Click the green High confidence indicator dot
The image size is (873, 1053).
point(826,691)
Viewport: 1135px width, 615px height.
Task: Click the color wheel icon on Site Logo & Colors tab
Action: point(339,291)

WHAT YOU ARE ASKED TO DO: Repeat the entries exactly, all of them.

FINAL ANSWER:
Click the green High confidence indicator dot
The image size is (873, 1053).
point(826,691)
Viewport: 1135px width, 615px height.
Task: Click the color wheel icon on Site Logo & Colors tab
Action: point(339,291)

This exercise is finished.